EXCERPT -
######

At their best, sports can transcend winning and losing. They can often teach us lessons far more important than anything involving a silly ball. It’s not always about the scoreboard. Many times, it’s about our hearts and minds, and sports can be a gateway to a larger worldview.

Let me tell you a bit about Rachel Sweatt a 26-year-old tennis player from Arkansas who was awarded the Slew Hester Female Player of the Year award for USTA Southern tennis January 20 in Atlanta. Rachel became the No. 1 woman in Special Olympics tennis in June 2021 and has since qualified for numerous NTRP National Championships, winning the 2023 championship. She is a top 5 ranked woman in the nation at the 4.5 level and was invited to play in an exhibition in New York at Arthur Ashe Stadium during the 2023 U.S. Open. In other words, she’s really good. Here’s what I haven’t told you- Rachel is autistic and was adopted at the age of 8 by an Arkansas family, the Sweatts from Hot Springs. She was nonverbal at the time. She started playing around the tennis court at 9, and her rise has been phenomenal.

######

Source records
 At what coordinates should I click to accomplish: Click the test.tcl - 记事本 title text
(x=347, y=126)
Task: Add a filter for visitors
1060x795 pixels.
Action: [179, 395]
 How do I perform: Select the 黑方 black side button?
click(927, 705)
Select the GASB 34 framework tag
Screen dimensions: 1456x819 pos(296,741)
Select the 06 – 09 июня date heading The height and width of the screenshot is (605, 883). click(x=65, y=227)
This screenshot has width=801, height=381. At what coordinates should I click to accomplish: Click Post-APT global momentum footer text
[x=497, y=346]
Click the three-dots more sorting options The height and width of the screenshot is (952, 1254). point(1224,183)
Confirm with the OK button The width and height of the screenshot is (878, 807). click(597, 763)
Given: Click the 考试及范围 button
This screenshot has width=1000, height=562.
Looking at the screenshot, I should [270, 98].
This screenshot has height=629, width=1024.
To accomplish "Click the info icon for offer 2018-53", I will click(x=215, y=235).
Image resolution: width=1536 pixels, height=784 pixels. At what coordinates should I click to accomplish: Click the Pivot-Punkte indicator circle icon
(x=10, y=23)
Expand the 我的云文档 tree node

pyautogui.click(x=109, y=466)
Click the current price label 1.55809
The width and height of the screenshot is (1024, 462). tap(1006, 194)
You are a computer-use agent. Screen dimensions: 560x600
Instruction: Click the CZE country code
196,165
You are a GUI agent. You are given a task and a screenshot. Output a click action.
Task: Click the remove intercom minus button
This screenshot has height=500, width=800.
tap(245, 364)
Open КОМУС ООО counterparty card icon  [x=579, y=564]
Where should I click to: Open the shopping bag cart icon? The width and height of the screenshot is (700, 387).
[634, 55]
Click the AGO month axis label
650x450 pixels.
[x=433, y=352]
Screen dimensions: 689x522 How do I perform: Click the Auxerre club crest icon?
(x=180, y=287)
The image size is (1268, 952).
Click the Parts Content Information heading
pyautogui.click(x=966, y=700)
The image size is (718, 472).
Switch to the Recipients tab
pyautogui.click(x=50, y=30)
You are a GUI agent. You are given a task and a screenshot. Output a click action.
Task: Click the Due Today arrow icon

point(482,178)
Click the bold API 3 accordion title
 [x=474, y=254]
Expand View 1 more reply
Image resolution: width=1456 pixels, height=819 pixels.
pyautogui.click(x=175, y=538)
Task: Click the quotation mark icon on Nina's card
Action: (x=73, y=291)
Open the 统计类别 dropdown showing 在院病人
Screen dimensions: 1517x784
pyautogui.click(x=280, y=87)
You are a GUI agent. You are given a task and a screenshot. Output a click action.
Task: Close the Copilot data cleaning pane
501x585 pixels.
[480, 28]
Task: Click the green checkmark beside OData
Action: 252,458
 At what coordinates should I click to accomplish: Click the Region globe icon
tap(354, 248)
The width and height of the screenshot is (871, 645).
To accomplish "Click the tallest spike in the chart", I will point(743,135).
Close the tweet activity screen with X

######

GOALS -
A - In the excerpt about tennis player Rachel Sweatt, what makes the writer say "In other words, she's really good"? Answer in one to three sentences.
B - Write the next part of the excerpt about Rachel Sweatt, starting after its last sentence.

EXERCISE ANSWERS -
A - The writer says it after listing her achievements. She became the No. 1 woman in Special Olympics tennis in June 2021, qualified for numerous NTRP National Championships and won the 2023 championship, and is ranked in the top 5 in the nation at the 4.5 level. She was also invited to play in an exhibition at Arthur Ashe Stadium during the 2023 U.S. Open.

B -
At the USTA Southern Awards ceremony, Rachel was accompanied to the stage by her mother. She strode across the stage at the appropriate time, clutching her stuffed strawberry bear, and accepted her award. Opening an iPhone, Rachel looked at the assembled crowd. If you know anything about autism, then you know that most people on the autism spectrum are creatures of routine and habit. Simple things outside their routine can throw everything out of order. Rachel is no different. But she gazed at the crowd and smiled before speaking in the sweetest voice. A voice her parents probably never thought they would hear when they first met her eighteen years earlier.

“Thank you so much to everyone,” she read from her phone. “I love to play tennis because it makes me strong and healthy.”

Believe me when I tell you, the group cry had already started.

Rachel continued, “Thank you to my Daddy for teaching me tennis when I was 8 and 9 years old. Thank you to my family and friends and my strawberry bear for being on my team. Thank you.”

Dear God, I couldn’t see the stage because of the tears in my eyes. She shuffled off with her award, stopping only to bow again once she realized she was receiving the only standing ovation of the afternoon.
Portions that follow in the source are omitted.